The hardest part of teaching fifth graders is watching them go away. I wish I had the control to tell the folks at the middle school to leave certain ones of them together. Better still, I wish our district would let me jump around schools and loop five-six with my little friends!
It's neat, thought, to see the groups that remain friends as their years progress. It's wonderful that on the last day of school they'd truly rather sit in a circle and say nice memories and see-ya than play Bingo like others are doing. They reach a point where they can say, "You know, at the beginning of the year, I didn't like you, and now I have no idea why I didn't! I just didn't know you." Ah. THAT is what we do.
I do believe a year-round schedule would suit me well - 9 hard-core instructional weeks on, a week to rest, a week to figure out what direction to take next with the little people, and back to it.

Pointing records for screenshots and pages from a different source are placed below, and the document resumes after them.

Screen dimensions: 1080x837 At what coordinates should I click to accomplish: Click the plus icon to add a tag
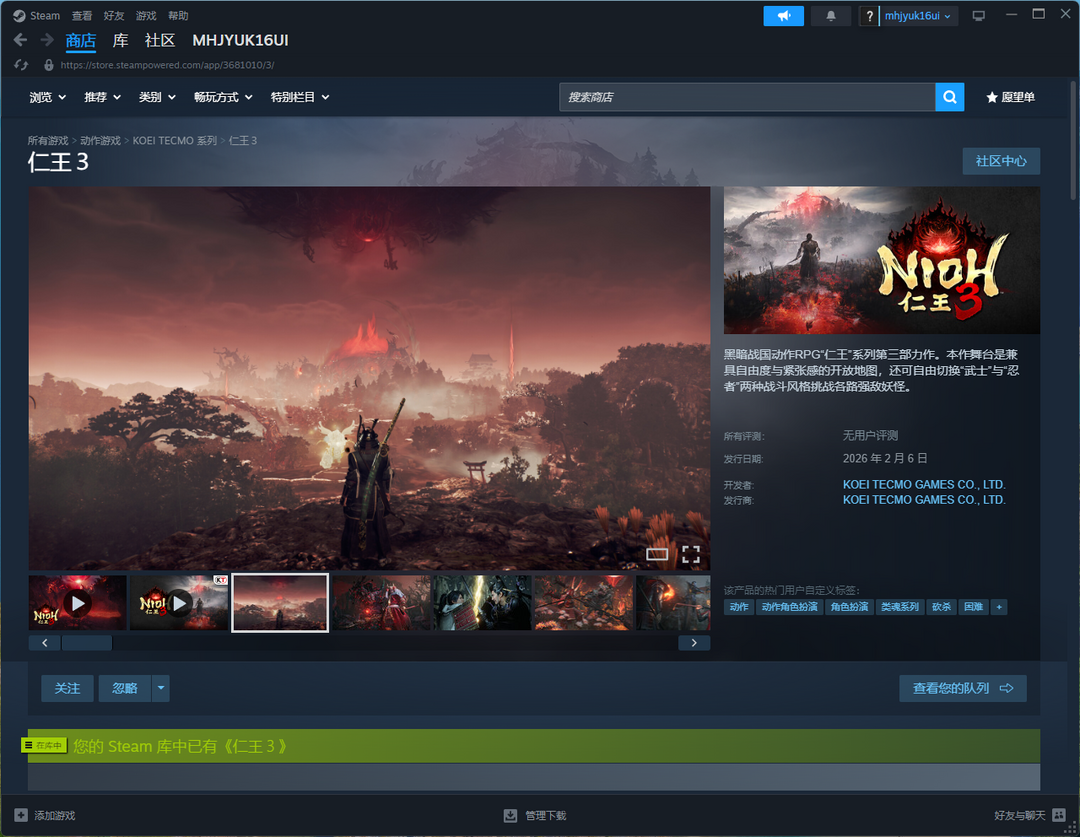pos(998,607)

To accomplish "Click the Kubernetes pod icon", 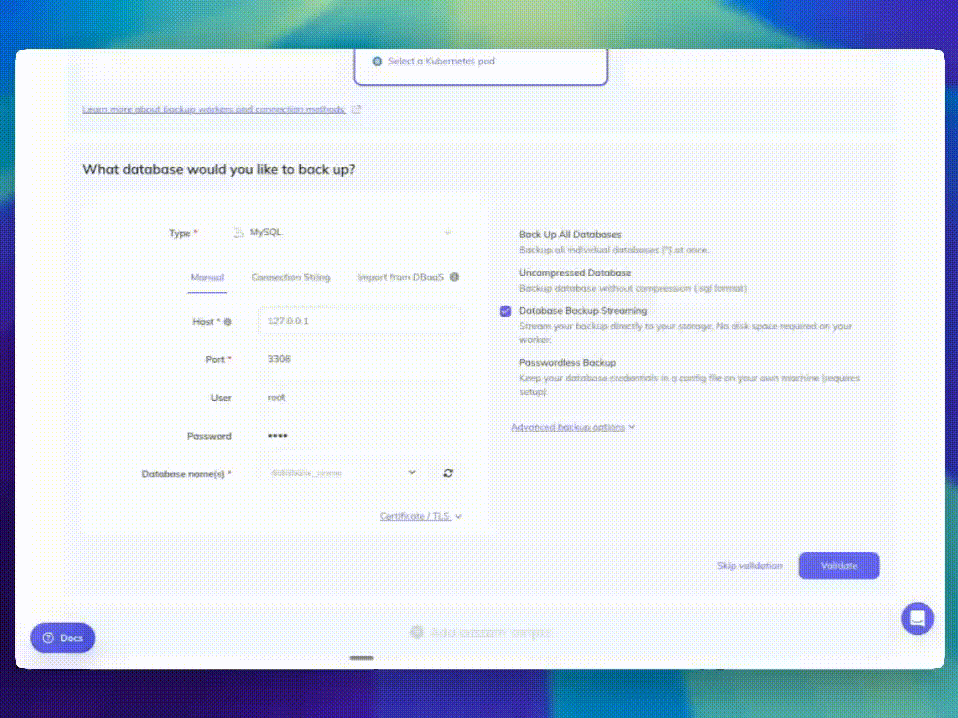I will [377, 61].
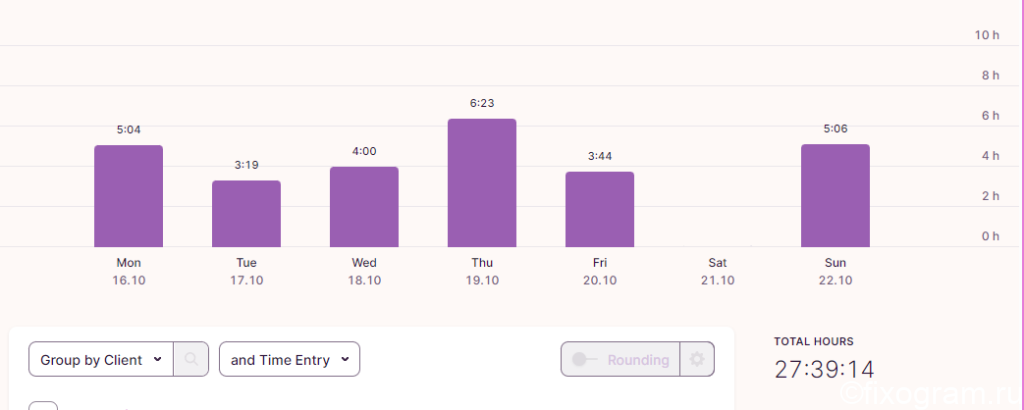Open the Group by Client dropdown
The height and width of the screenshot is (410, 1024).
pyautogui.click(x=101, y=359)
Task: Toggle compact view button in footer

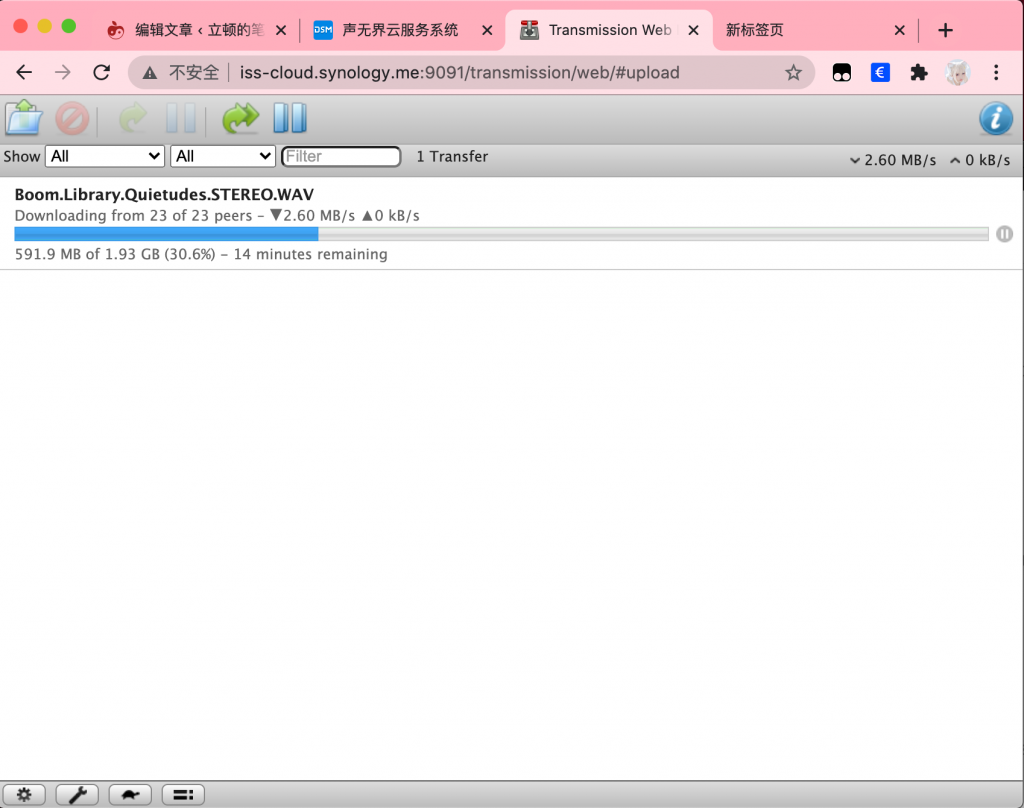Action: pos(183,795)
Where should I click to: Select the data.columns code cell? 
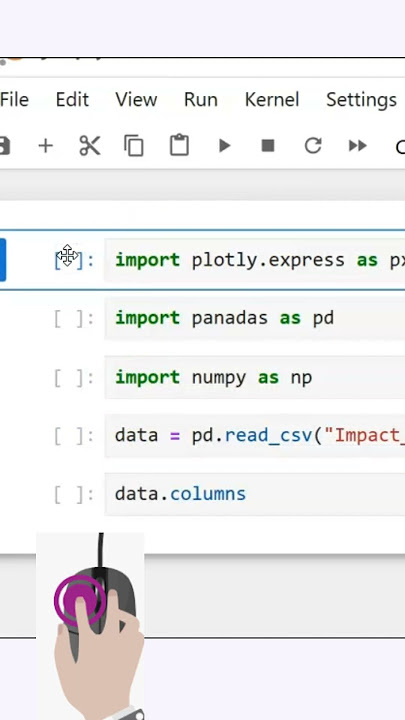click(x=254, y=494)
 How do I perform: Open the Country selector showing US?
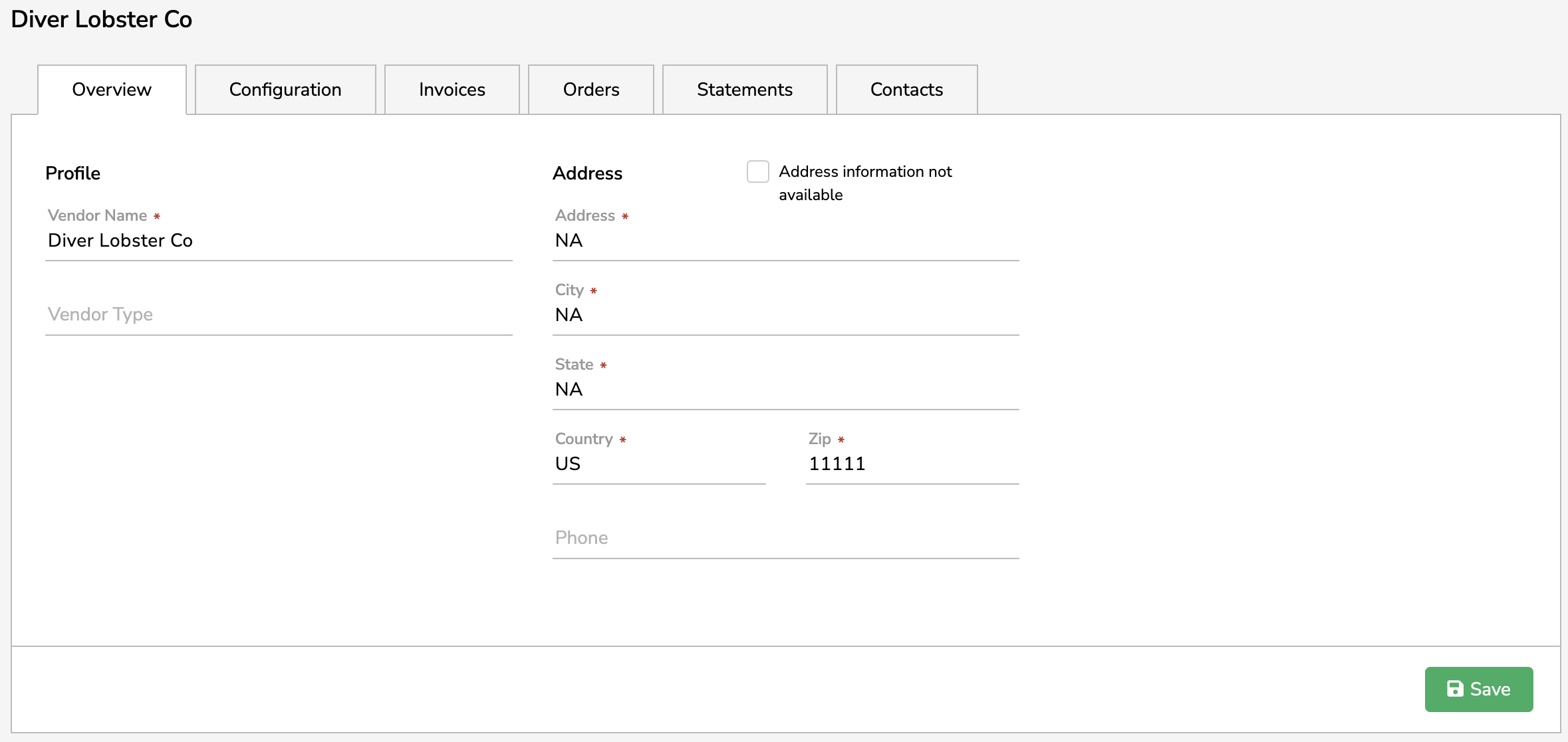pos(658,463)
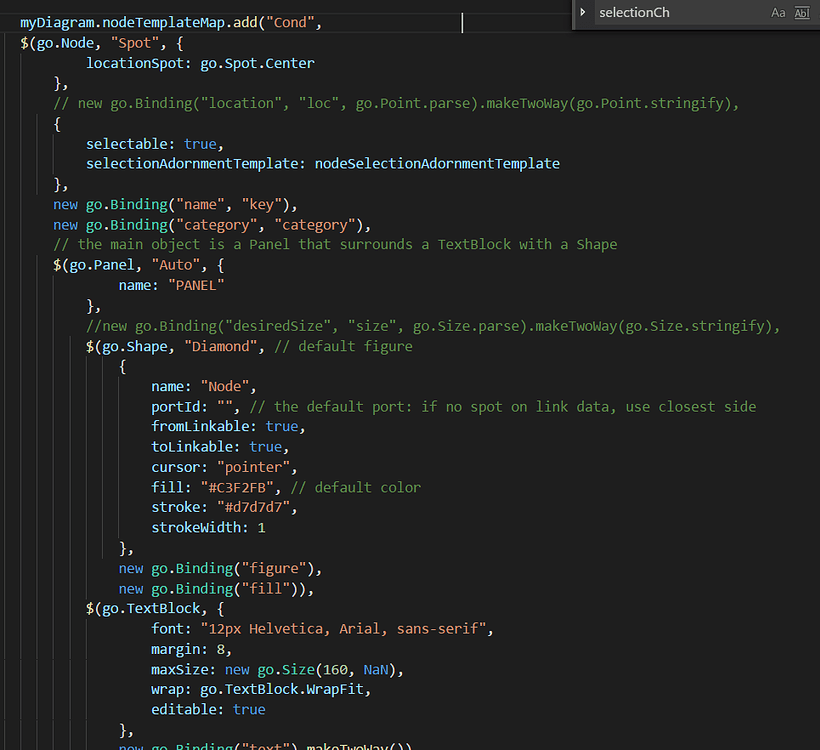
Task: Select the fill color value "#C3F2FB"
Action: point(245,486)
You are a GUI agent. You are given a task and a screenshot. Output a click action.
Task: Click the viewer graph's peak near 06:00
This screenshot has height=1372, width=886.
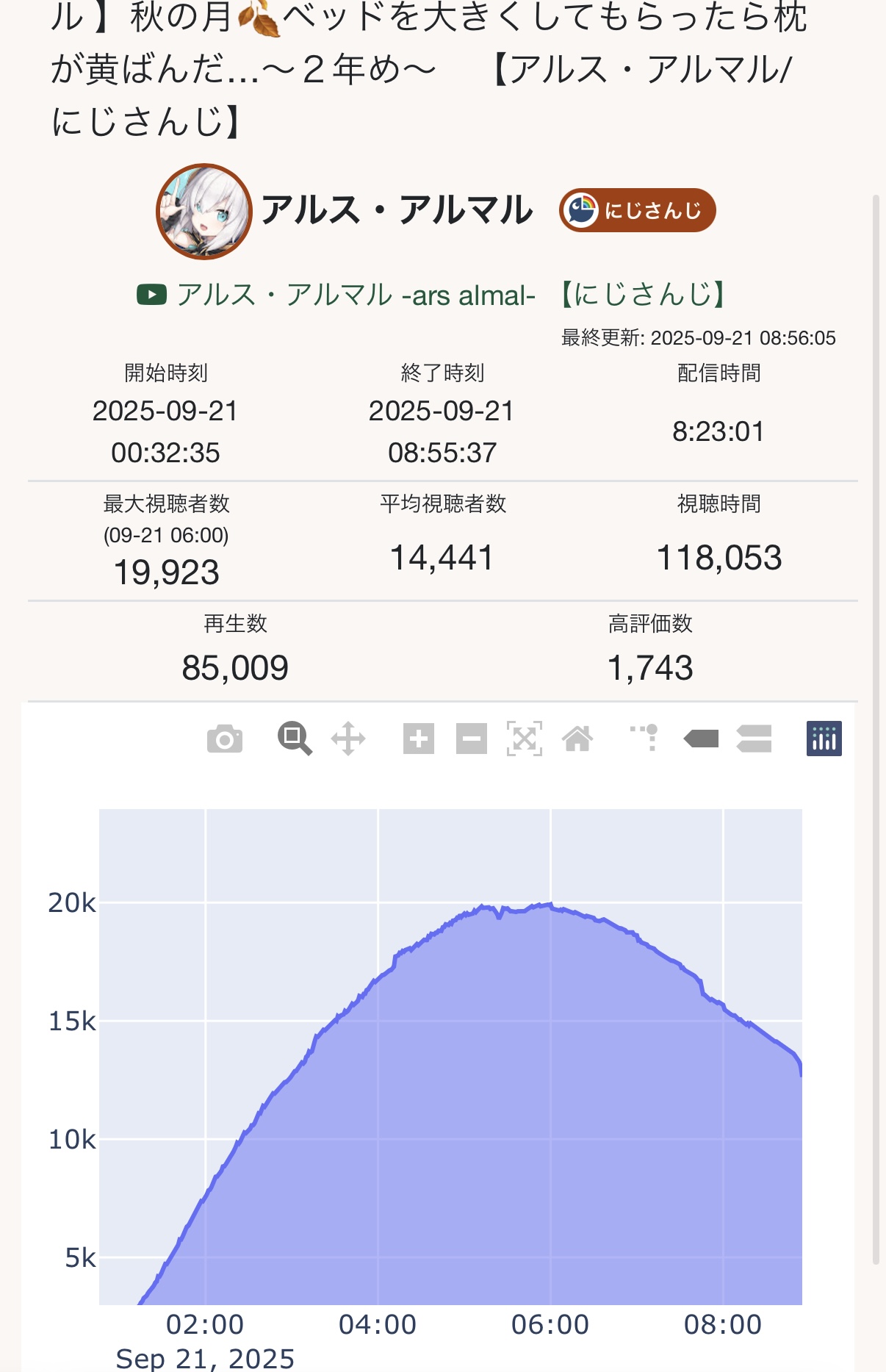pyautogui.click(x=550, y=905)
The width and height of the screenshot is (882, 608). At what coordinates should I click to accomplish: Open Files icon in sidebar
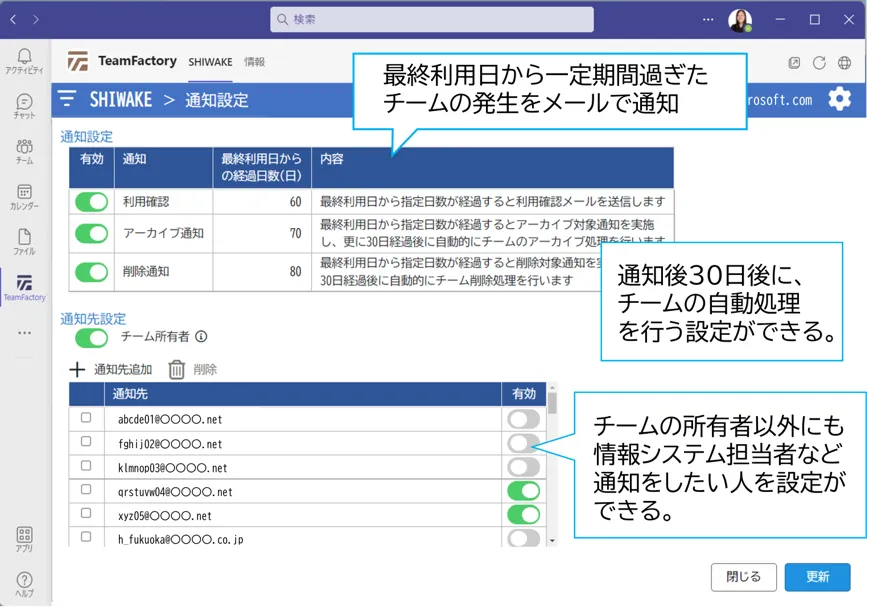coord(24,242)
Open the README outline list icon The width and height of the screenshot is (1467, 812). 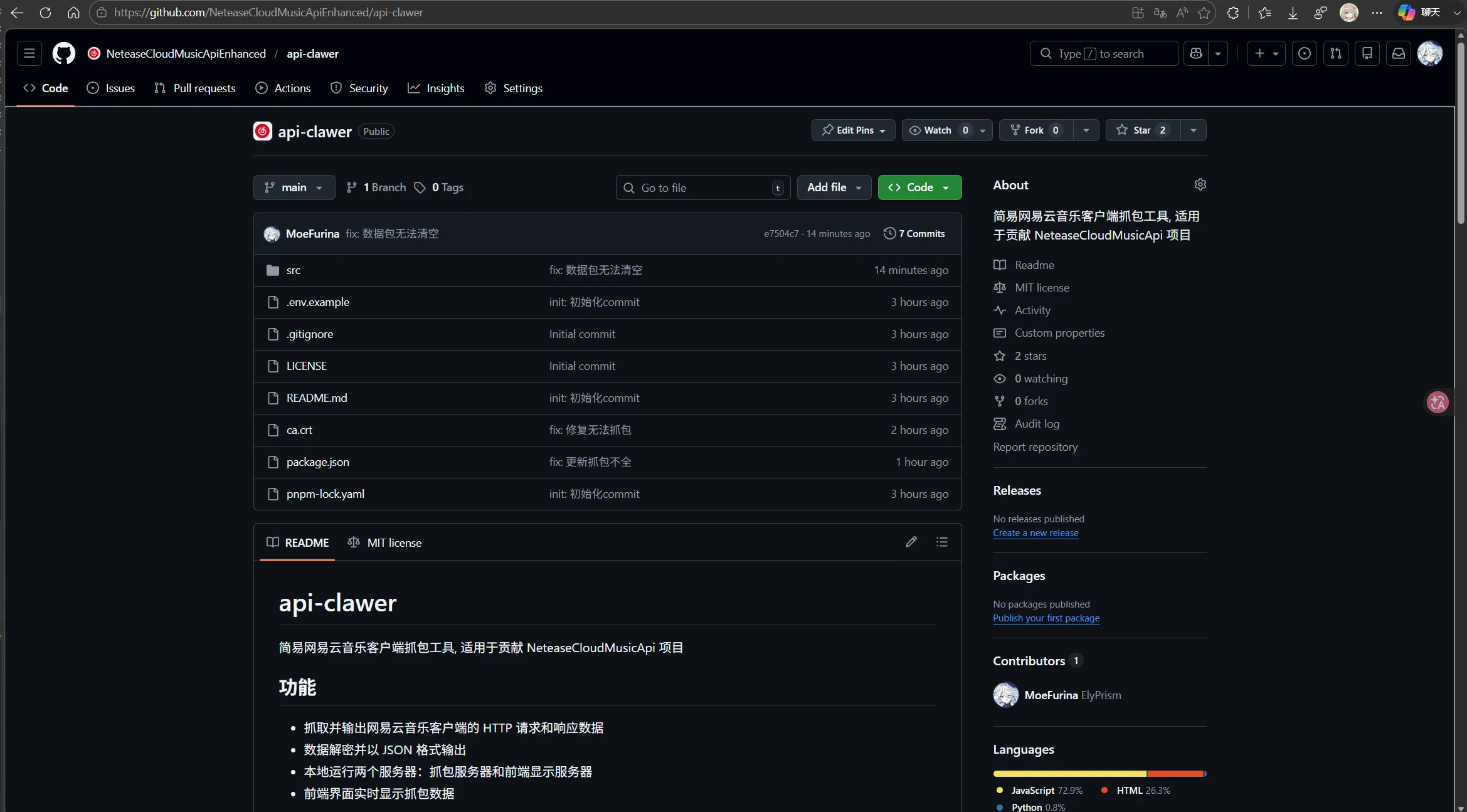pos(941,542)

Well, I say that, but I am with you on the rhythm of our lives, measured in school years. By the time August arrives, I am so anxious to see my new friends!
You wouldn't believe the piles of to-deal-with in my house right now that I look at periodically and say, "Summer is coming; you can wait until then." And they DO. I hope upon hope that I can get them all cleared to their proper locations before school begins again.
Maybe one day we who teach will find balance and not need summer to refresh and attack piles and sit by the fire with beers as often as we might need. Nah. Who am I kidding?
The best thing about living in your attendance zone is getting to see everyone at the pool and the Walmart and just about everywhere! So, I am out about this morning, hoping to bump into some of the "us" I miss!
Us-ness is the becoming one of my best reasons to be a teacher. I absolutely disagree with anonymous as well. We would not be who we are without one another. This is another reason why I think it is so ridiculous to think that I could tell a 5th grade teacher much of anything about a kid that would do them any good for the coming year. The kid will respond to the "us-ness" around them. There is so much more life in a real classroom than the thin "community" that prescriptively develops in the pages of that red Morning Meeting book. There really isn't a way to capture it any other way than in stories shared together. Even if they never get to read them, I think that your kids are lucky to have a teacher who sees, is willing to capture, and understands the value of those moments that develop us-ness.
Summer for me also means more reading, more guitar, and less scurrying. I think I get better at teaching by not doing it for a bit. I think that a break sometimes lets things reorganize in my head in a way that helps me to use them more effectively.